John Moore is a contemporary realist painter whose compositions primarily focus on post-industrial America. His paintings are imbued with the lingering energy of rusting steel, burnished wood, and built-up paint that comprise a familiar contemporary urbanism. In these composite scenes of skylines, city parks, and brick laden interiors, Moore fabricates compositions of physical locations and idealized memories, offering a contemplative renewal of the changing age of industry.
Moore’s illusory imagery was long centered around his studio in North Philadelphia, but in recent years the artist has relocated to Belfast, Maine—a city which, like Philadelphia, bears traces of its once-booming 19th and 20th century industry. The fact that many of Moore’s compositions are now syntheses of Philadelphia and Maine speaks to the post-industrial landscape as a ubiquitous American condition. His interest in the largely overlooked corners of industrial production place him in a conscious dialogue with 20th century precisionist painters such as Charles Demuth and Charles Sheeler, who not only depicted the rise of American industrialism in their crisp images of smokestacks, mills, and harbors, but also crucially expressed the period’s energy of feverish progress and the optimistic rise of modernity. Moore’s paintings provide a counterpoint to this once-great-energy with the austere beauty of their current state, empathetically imparting his own ruminations on the promise of American industry.

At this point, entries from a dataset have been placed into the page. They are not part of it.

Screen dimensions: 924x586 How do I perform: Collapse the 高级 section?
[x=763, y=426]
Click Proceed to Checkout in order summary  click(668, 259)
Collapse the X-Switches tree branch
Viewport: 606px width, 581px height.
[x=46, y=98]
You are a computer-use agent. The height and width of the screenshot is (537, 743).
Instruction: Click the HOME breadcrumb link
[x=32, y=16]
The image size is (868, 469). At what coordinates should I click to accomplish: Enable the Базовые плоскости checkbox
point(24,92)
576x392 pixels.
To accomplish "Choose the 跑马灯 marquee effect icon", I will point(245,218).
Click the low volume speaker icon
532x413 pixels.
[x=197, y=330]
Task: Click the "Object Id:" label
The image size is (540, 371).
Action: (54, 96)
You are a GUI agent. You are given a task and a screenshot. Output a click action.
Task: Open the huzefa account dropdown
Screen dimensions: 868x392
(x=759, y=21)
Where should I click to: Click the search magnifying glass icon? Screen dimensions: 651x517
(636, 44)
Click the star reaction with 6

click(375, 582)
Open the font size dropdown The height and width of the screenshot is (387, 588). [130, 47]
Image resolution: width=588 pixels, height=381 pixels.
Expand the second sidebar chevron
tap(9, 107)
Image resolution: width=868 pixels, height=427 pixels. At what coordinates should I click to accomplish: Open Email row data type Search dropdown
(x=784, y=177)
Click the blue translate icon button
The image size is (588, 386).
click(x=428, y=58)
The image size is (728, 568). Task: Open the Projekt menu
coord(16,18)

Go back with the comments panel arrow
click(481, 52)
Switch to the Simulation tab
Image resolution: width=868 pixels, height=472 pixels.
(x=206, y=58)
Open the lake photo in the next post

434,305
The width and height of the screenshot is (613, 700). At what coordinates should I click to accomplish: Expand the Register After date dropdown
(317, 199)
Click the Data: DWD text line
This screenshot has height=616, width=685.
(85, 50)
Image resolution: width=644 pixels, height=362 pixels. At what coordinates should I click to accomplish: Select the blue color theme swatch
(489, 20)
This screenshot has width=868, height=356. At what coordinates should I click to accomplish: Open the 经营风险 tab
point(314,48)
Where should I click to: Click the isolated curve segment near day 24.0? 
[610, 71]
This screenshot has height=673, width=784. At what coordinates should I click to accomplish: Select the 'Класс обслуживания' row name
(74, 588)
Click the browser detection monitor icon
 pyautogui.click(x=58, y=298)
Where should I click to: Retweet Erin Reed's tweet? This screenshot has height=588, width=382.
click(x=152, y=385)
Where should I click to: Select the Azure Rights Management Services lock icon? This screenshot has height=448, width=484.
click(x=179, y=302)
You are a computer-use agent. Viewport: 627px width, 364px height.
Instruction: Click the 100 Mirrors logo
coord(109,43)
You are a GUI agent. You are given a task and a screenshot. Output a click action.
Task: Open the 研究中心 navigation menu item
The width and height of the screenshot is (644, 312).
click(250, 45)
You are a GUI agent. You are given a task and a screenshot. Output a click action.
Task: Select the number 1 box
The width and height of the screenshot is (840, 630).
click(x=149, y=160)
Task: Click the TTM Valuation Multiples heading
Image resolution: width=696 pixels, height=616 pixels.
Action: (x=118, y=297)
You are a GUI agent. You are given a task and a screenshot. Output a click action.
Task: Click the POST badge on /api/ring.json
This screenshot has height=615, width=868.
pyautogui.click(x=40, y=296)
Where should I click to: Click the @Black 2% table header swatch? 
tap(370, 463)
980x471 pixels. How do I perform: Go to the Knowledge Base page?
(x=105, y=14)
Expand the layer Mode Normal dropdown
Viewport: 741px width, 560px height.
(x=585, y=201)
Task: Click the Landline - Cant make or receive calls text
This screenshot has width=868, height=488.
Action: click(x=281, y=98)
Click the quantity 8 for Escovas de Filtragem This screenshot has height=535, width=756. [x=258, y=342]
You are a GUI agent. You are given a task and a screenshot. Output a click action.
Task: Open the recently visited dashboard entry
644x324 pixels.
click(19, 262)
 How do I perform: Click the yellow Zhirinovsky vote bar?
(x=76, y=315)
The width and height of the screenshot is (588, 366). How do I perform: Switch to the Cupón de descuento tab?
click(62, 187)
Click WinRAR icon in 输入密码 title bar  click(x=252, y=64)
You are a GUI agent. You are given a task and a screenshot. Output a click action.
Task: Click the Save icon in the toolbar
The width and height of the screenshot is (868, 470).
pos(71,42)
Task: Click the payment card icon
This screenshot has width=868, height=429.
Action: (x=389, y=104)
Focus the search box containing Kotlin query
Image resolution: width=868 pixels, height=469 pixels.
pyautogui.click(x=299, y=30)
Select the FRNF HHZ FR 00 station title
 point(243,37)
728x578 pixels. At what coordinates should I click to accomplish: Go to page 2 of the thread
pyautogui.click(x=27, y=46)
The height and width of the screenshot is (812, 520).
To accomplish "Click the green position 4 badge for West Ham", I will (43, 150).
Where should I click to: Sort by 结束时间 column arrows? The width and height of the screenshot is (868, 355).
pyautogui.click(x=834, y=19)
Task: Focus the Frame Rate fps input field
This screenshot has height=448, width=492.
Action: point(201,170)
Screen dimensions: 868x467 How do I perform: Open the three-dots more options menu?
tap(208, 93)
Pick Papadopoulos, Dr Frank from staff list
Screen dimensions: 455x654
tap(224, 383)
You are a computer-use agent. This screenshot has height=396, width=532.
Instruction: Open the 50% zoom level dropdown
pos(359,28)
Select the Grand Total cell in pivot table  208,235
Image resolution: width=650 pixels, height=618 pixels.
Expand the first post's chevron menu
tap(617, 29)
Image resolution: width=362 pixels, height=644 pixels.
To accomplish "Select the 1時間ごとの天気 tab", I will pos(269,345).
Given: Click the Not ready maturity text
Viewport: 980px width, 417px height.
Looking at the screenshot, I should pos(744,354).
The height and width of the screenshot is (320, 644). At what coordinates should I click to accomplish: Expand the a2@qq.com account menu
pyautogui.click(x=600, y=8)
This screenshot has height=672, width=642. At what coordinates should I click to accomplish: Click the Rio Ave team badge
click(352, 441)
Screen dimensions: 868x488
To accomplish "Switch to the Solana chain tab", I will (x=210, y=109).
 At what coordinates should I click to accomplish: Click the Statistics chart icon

With an uncommon attunement to these seemingly withering spaces, Moore reawakens the spectors of this semi-shuttered reality. As such, Moore’s paintings are viscerally believable, an effect that is grounded by his acute ability to observe and record the transforming effects of light. Moore’s affinity for the late afternoon and sunset hours illuminate the urban sprawl with warm light and purple shade, and his utilization of windows or chain-link fences as framing devices creates periscopic compositions that mediate indoor and outdoor space. Moore troubles the impermeability of time in moments where the jewel-toned sky is seen only through the dark frame of a window; or a fence shrouded in plastic serves as the horizon for a pristine, lakeside sunset; reiterating the temporal significance of commonplace clashes between nature and the urban environment.
Locks Gallery is pleased to present this new solo exhibition by the artist, which follows his significant museum survey at the Maine Center for Contemporary Art in Rockland. Born in St. Louis Missouri, Moore received an MFA from Yale University before settling in Philadelphia where he worked for over four decades. His paintings are included in major collections such as the Art Institute of Chicago; the Metropolitan Museum of Art; the Museum of Fine Arts, Boston; the Pennsylvania Academy of Fine Arts; the Philadelphia Museum of Art; Yale University Art Gallery; and many others. Formerly Gutman Professor of Fine Arts at the University of Pennsylvania, he previously taught at Boston University, the Tyler School of Art at Temple University, and the University of California, Berkeley.